I believe we can. I believe that if we knew how much we are loved by God it would break our hearts. It would break them wide open and we would be free. I wish I could have said that to Dan, my late husband, before he took his life. I don’t know if he could have heard me. I’ll probably never understand what made a seemingly happy man gas himself in the family car. It had to be awful for him to leave his precious 10-year-old son. He left a letter condemning himself for his imagined sins. They were not real.

           Had I known anything about his suffering, me, the wife who held his hand when we fell asleep at night, I would have taken that same hand and said, “Look up at the ceiling and share your pain.” I would have stood by his side while he yelled and cried for help until he was comforted by God’s unspeakable Love. I would have looked in my husband’s eyes and said, “I see the innocent Christ Child in you, my beloved. You don’t have to destroy yourself.” I never got the chance to tell Dan these things, although I think he understands it now, probably better than I do. He couldn’t destroy the part of himself that is eternal. I believe that is the lesson he learned. I can feel it in my heart that he is at peace. Sometimes I think he is even whispering to me, “If you only knew how much you are loved by God, it would break your heart. It would break your heart wide open and you would be free.”  I can’t go back in time and tell the flesh-and-blood Dan that I saw the Christ dwelling in him. I saw it when he stood radiant at the pulpit of our church, reading the liturgy as an elder. I saw it when he carved a pumpkin with his son and when he smiled lovingly at me across the dining room table. Maybe I didn’t yet have the wisdom to convey this. It all seems so long ago.

§ DATA EXTRACT
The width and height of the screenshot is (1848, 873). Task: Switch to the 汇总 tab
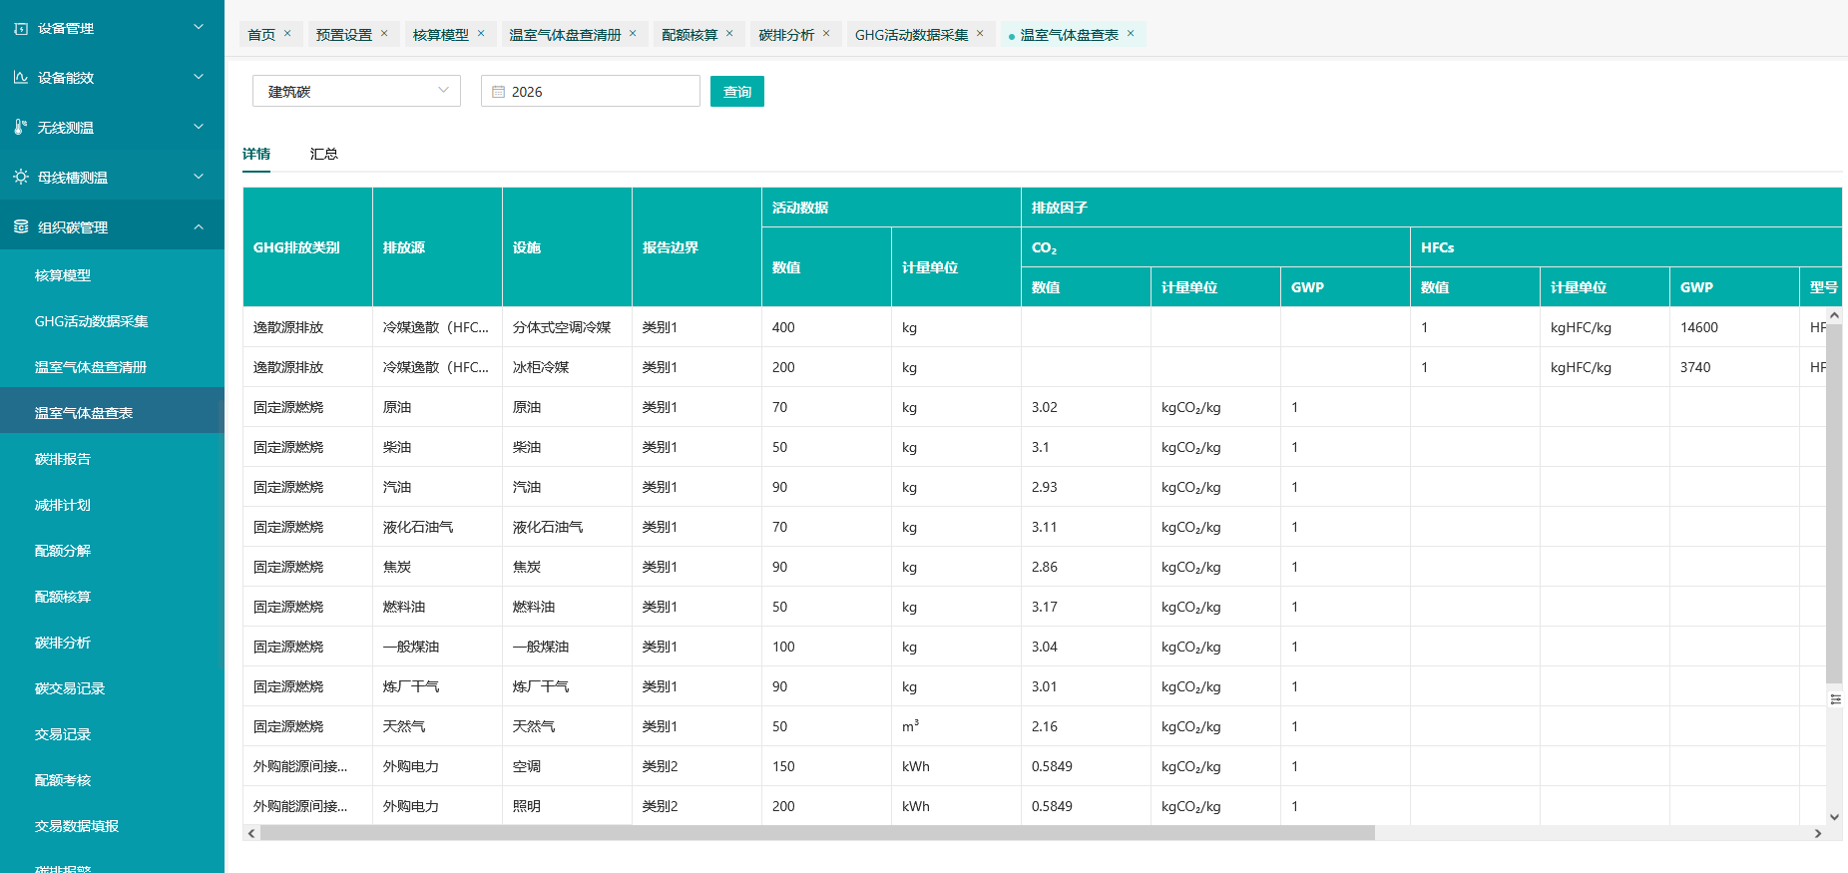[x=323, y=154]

§ REQUIRED ACTION 1
Translate this sentence from the passage about God's love into Spanish: "He couldn’t destroy the part of himself that is eternal."
§ REQUIRED ACTION 2
Print the part of the passage about God's love that begins at the words "I believe we" and stops after "were not real.".
The listing is separate material and has no connection to the passage about God's love.

§ EXPECTED ANSWER 1
No pudo destruir la parte de sí mismo que es eterna.

§ EXPECTED ANSWER 2
I believe we can. I believe that if we knew how much we are loved by God it would break our hearts. It would break them wide open and we would be free. I wish I could have said that to Dan, my late husband, before he took his life. I don’t know if he could have heard me. I’ll probably never understand what made a seemingly happy man gas himself in the family car. It had to be awful for him to leave his precious 10-year-old son. He left a letter condemning himself for his imagined sins. They were not real.